WHAT THIS TASK INVOLVES >> Only part of the listing is needed, namely the lines from its start through the line with "You are a GUI", and they should be retyped exactly.
**** RECORDS FOR THE TASK
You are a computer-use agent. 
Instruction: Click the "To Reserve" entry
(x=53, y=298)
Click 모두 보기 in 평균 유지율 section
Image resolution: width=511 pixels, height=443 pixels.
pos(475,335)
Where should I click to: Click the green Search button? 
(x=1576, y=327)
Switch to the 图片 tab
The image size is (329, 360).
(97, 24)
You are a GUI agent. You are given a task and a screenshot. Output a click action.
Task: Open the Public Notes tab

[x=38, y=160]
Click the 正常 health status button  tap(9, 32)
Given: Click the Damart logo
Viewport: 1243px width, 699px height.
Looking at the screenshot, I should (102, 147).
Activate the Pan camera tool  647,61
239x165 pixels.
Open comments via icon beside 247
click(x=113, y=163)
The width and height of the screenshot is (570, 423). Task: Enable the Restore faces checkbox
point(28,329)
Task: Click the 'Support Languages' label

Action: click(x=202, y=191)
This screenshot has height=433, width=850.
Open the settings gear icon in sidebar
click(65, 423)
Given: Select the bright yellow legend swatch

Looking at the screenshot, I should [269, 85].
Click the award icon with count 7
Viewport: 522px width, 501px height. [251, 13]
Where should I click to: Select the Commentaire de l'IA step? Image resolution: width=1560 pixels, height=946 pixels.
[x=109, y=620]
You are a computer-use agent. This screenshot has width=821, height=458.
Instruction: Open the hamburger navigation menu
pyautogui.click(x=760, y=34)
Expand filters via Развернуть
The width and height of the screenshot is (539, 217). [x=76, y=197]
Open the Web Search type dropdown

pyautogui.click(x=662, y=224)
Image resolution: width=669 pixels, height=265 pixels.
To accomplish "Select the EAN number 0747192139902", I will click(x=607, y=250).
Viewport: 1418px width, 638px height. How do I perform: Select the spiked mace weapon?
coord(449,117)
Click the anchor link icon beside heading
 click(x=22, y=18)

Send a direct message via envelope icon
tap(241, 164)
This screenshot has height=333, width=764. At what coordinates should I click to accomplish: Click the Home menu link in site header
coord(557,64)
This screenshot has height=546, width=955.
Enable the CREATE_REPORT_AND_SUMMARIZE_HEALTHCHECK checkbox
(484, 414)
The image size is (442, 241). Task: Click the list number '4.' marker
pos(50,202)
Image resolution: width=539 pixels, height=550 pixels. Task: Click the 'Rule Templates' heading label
********
ANSWER BOX >>
You are a computer-use agent. 
Instruction: Click the "To Reserve" entry
(x=53, y=298)
Click 모두 보기 in 평균 유지율 section
Image resolution: width=511 pixels, height=443 pixels.
pos(475,335)
Where should I click to: Click the green Search button? 
(x=1576, y=327)
Switch to the 图片 tab
The image size is (329, 360).
(97, 24)
You are a GUI agent. You are given a task and a screenshot. Output a click action.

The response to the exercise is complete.